BCE : le champ des possibles

par Frederik Ducrozet, économiste au Crédit Agricole

  • Tous les espoirs de résolution de crise reposent sur la BCE, mais un programme massif de rachats de dette non stérilisés n’est pas à l’ordre du jour. En revanche, la BCE peut et doit selon nous en faire davantage pour assouplir les conditions monétaires et financières.
  • Côté refinancement, la BCE devrait poursuivre les baisses de taux, sous les 1,00%, en mettant l’accent sur le ralentissement attendu des agrégats monétaires et de crédit. Nous prévoyons désormais un taux directeur à 0,50% en mars 2012.
  • Une extension des mesures de soutien à la liquidité bancaire, et une baisse du coût des opérations de refinancement en dollars (en coordination avec la Fed), seraient bienvenues dans le contexte de forte détérioration des conditions de marché.

par Frederik Ducrozet, économiste au Crédit Agricole

  • Tous les espoirs de résolution de crise reposent sur la BCE, mais un programme massif de rachats de dette non stérilisés n’est pas à l’ordre du jour. En revanche, la BCE peut et doit selon nous en faire davantage pour assouplir les conditions monétaires et financières.
  • Côté refinancement, la BCE devrait poursuivre les baisses de taux, sous les 1,00%, en mettant l’accent sur le ralentissement attendu des agrégats monétaires et de crédit. Nous prévoyons désormais un taux directeur à 0,50% en mars 2012.
  • Une extension des mesures de soutien à la liquidité bancaire, et une baisse du coût des opérations de refinancement en dollars (en coordination avec la Fed), seraient bienvenues dans le contexte de forte détérioration des conditions de marché.
  • La BCE pourrait rapidement accélérer ses rachats hebdomadaires de dette publique (SMP) autour de 10 à 20 Mds EUR, une fois les conditions « politiques » réunies. Nous ne voyons pas de difficulté particulière avec le processus de stérilisation à court terme.
  • Parmi les facteurs susceptibles de justifier une expansion plus marquée du bilan de la BCE figurent un engagement explicite des gouvernements en Italie, Espagne et Grèce à poursuivre les réformes budgétaires et de structure, ainsi qu’un « saut quantique » en termes de gouvernance économique lors du sommet européen du 9 décembre.
  • La solution la plus radicale, crédible et efficace pour stabiliser les marchés passerait selon nous par un financement de l’EFSF par la BCE, qui ne violerait pas le Traité. Malheureusement, l’Allemagne et la BCE elle-même s’y sont fortement opposées.
  • En dernier recours, si l’instabilité financière fait peser un risque d’éclatement et/ou de déflation en zone euro, la BCE n’aurait d’autre choix que d’annoncer un programme de rachats plus important, pour un montant total et une durée prédéterminés.
○ ○ ○
- [Consigne donnée 1]: D'après le texte sur la BCE, quel taux directeur l'auteur prévoit-il pour mars 2012 ?
- [Consigne donnée 2]: Poursuivez le texte sur la BCE à la suite de sa dernière phrase.

Relevés d'éléments d'interface:
○ ○ ○
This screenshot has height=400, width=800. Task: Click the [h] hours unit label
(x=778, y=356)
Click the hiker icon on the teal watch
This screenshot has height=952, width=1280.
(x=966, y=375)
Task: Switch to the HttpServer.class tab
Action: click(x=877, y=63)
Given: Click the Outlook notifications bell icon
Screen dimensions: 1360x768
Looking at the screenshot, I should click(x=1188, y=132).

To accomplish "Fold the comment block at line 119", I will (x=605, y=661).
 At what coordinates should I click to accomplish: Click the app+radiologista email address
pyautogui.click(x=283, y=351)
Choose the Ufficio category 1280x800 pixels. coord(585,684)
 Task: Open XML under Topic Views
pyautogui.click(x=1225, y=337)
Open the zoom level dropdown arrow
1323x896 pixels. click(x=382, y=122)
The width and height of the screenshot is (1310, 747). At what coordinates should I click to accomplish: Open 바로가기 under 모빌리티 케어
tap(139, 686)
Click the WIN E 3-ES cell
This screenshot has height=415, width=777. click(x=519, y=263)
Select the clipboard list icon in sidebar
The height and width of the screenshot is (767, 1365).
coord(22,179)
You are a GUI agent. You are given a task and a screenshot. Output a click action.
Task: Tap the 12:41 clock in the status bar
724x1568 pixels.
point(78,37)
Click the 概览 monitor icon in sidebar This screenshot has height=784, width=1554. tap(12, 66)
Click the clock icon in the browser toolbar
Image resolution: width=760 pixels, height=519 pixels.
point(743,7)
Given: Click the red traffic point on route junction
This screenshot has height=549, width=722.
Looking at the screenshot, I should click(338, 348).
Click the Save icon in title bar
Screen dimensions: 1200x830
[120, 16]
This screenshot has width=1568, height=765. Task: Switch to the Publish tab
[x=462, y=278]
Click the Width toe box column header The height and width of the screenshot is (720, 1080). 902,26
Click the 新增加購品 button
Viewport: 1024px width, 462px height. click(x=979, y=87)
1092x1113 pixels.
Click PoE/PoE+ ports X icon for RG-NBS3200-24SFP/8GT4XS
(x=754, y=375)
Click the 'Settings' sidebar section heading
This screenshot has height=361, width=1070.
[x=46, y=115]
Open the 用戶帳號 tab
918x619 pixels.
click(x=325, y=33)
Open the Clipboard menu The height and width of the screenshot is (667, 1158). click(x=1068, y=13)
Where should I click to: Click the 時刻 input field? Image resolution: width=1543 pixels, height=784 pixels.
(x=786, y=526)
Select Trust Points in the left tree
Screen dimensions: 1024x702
○ ○ ○
- [Résultat obtenu 1]: Un taux directeur à 0,50%.

- [Résultat obtenu 2]:
Les échecs successifs des leaders européens dans leurs tentatives de stabiliser les marchés financiers, à travers une succession de sommets de chefs d’Etat et de bonnes intentions non suivies de décisions concrètes, ont produit l’inverse de l’effet escompté. La contagion financière atteint aujourd’hui des pays comme l’Italie, la France, voire l’Allemagne, avec des conséquences potentiellement dramatiques, et inimaginables il y a encore quelques mois : le gel total des marchés interbancaires et un risque systémique sur le secteur bancaire, la fermeture progressive des marchés obligataires et l’éventualité d’un plan de sauvetage pour l’Italie et l’Espagne, le risque de restructurations, de défauts en chaîne et, in fine, d’éclatement de la zone euro. L’EFSF étant au mieux dans un état de coma avancé, au pire mort- né, les investisseurs se sont logiquement tournés vers la BCE comme seul Prêteur en Dernier Ressort capable de soutenir un marché obligataire périphérique de 3 000 Mds EUR (Italie, Espagne, Grèce, Portugal et Irlande).

Si la BCE peut et doit en faire davantage, selon nous, pour contrer le resserrement des conditions monétaires, un programme massif de « Quantitative Easing » (rachats d’actifs non stérilisés) reste très peu probable à court terme, à moins de faire face à un risque immédiat d’éclatement. La BCE ne devrait pas rester inactive pour autant. Les justifications ne manquent pas pour baisser les taux sous le seuil (psychologique) de 1,00% et de nouvelles mesures non-conventionnelles peuvent aider à la marge (appels d’offres longs, voire rachats de titres de dette bancaire). La BCE pourrait signaler un tel biais dès la réunion du 8 décembre.

Dans l’intervalle, les rachats de dette publique via le programme SMP vont continuer. Pour que leur rythme augmente sensiblement, jusqu’à 20 Mds EUR par semaine par exemple, la BCE pourrait toutefois attendre une confirmation de la part des Etats membres de la poursuite des réformes nationales et du renforcement des institutions et de la gouvernance européenne.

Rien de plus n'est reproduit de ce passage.